__TASKS TO CARRY OUT__:
- 1) Repeat the passage on teachers' speaking voice word for word, from "Speaking too loud." up to and including "(and thus effective).".
- 2) Translate this sentence from the passage on teachers' speaking voice into Spanish: "It affects the very power and influence of your words."

__TEXT EXTRACT__:
****

How you speak to your class matters—a lot.
It affects how attentive your students are, how well they listen and follow directions, and how independent—or dependent—they become.
It affects the efficiency and effectiveness of your lessons and the extent of student engagement. It affects learning and behavior, temperament and memory retention.
It affects the very power and influence of your words.
Little of classroom management, in fact, is untouched by the style, pace, inflection, pattern, and intensity of your speaking voice. Yet most teachers don’t give it a second thought.
They wing it and end up making mistakes that cause classroom management to be a greater challenge than it needs to be.
In this first of a three-part series, we’ll cover two such mistakes, with four more coming in the weeks ahead. They’re doozies to be sure, but are easy to correct.
Speaking too loud.
It’s common for teachers to increase the intensity of their voice whenever they stand in front of their class. It’s a habit born of the natural desire to be heard and understood (and thus effective).
But speaking loudly causes students to tune out the sound of your voice, making it harder, not easier, for your message to get through. You see, when you raise your voice you leave your students no responsibility to actively listen.

****

__DATA SHOWN__:
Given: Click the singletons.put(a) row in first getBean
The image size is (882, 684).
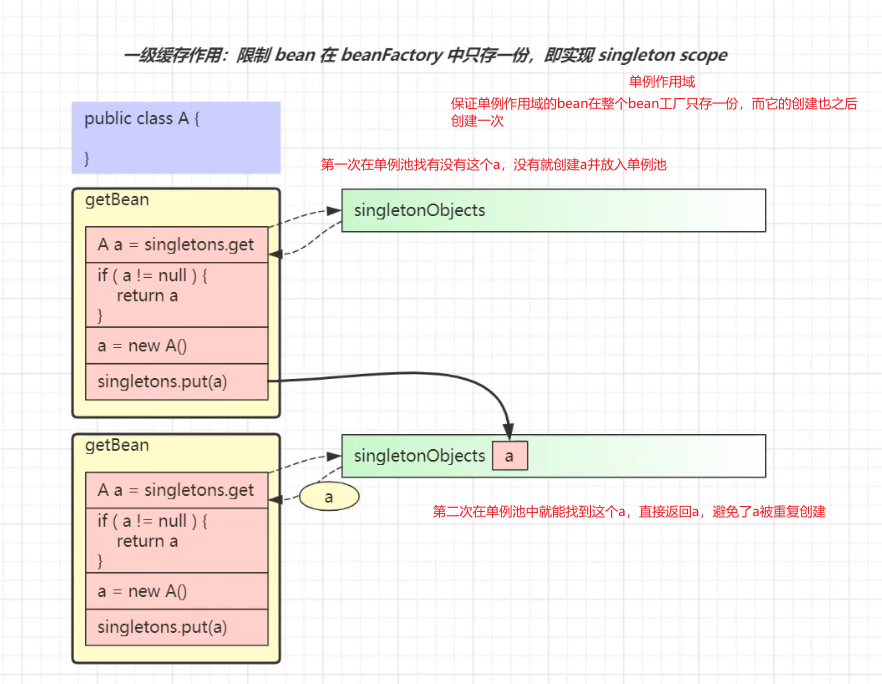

****

__SOLUTIONS IN ORDER__:
- 1)
Speaking too loud.
It’s common for teachers to increase the intensity of their voice whenever they stand in front of their class. It’s a habit born of the natural desire to be heard and understood (and thus effective).

- 2) Afecta el poder y la influencia mismos de tus palabras.